From Her Granddaughter’s Heart ~ Jennifer
My grandma was a wonderful woman. She was always there for me through it all. She taught me everything I know. She raised me and never gave up on me. She was my best friend. She was always there for me for school events, and she took me out of town a lot. She always made sure that I had everything I needed and most of what I wanted. She always made me feel like I was important. I can remember a long time ago when I was having difficulties and I didn't think that my life mattered. I suddenly thought about how she rearranged her entire life for me, and so I needed to, at the very least, try a little harder. Thanks to her, I know that my life DOES matter. I miss her so much.
A Lasting Legacy of Love
As shared in the words of her children and granddaughter, she was the heart of our family—equal parts caretaker, cheerleader, advisor, and friend. She made people feel safe without needing to say much, and she carried her humor with quiet charm and perfect timing. Whether through school events, kitchen-table conversations, or even rolling her eyes on neighborhood drives, she brought warmth and connection to the everyday. She wasn’t just present in our lives; she was the calm center that helped each of us feel grounded, believed in, and deeply loved. We’ll miss her voice, her laughter, her wisdom—but we’ll carry her spirit with us in everything we do. She gave us a lasting example of how to live with compassion, humor, and heart—and that will never fade.

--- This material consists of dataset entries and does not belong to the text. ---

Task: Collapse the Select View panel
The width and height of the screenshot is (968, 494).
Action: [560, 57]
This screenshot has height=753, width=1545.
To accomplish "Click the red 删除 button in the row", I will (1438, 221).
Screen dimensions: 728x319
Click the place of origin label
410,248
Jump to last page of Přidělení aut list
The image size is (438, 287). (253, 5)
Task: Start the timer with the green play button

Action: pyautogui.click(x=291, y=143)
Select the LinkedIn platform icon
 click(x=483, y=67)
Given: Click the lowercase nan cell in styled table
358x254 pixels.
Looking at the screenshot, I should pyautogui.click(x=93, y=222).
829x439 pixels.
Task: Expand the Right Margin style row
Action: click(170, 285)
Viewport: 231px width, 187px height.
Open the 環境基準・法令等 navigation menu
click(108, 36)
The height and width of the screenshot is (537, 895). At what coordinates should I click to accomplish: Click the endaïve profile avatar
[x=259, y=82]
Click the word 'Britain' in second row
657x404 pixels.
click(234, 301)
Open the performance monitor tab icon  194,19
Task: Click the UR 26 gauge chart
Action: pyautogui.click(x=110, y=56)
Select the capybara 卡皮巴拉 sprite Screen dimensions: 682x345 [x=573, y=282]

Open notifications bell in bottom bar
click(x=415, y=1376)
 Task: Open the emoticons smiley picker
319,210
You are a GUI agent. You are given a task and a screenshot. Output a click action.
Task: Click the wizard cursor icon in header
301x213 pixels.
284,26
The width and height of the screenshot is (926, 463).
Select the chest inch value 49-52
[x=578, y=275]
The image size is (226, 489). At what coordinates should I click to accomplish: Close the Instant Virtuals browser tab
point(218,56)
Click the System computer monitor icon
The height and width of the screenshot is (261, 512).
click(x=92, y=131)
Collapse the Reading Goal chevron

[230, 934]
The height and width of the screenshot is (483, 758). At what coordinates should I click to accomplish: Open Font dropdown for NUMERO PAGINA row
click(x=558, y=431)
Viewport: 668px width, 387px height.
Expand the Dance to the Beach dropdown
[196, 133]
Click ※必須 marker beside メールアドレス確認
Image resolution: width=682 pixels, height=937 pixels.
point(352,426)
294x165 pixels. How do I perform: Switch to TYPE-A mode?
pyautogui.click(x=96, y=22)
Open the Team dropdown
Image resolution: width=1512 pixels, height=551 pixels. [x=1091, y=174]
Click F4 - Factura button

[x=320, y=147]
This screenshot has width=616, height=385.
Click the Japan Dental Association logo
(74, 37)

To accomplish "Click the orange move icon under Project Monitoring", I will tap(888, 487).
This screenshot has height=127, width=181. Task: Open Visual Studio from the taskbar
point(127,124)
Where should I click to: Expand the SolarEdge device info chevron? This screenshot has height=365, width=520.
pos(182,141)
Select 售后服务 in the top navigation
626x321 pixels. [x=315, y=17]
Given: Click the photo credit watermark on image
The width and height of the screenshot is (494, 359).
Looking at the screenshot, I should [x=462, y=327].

Margaret is survived by her husband of 66 years, Leslie Holmes; daughter Kathy Holmes; her son Bobby Holmes and wife Kim; granddaughters Jennifer Holmes and Christina Rogers, and her great-grandson, Ethan Boatman and his father Johnny Boatman; sisters in law Jackie Strayhorn and Carmen Holmes.
There will be an Afternoon of Remembrance to celebrate Margaret’s life from 12:00~2:00 p.m., Saturday, November 22, 2025, at Allen Family Funeral Options.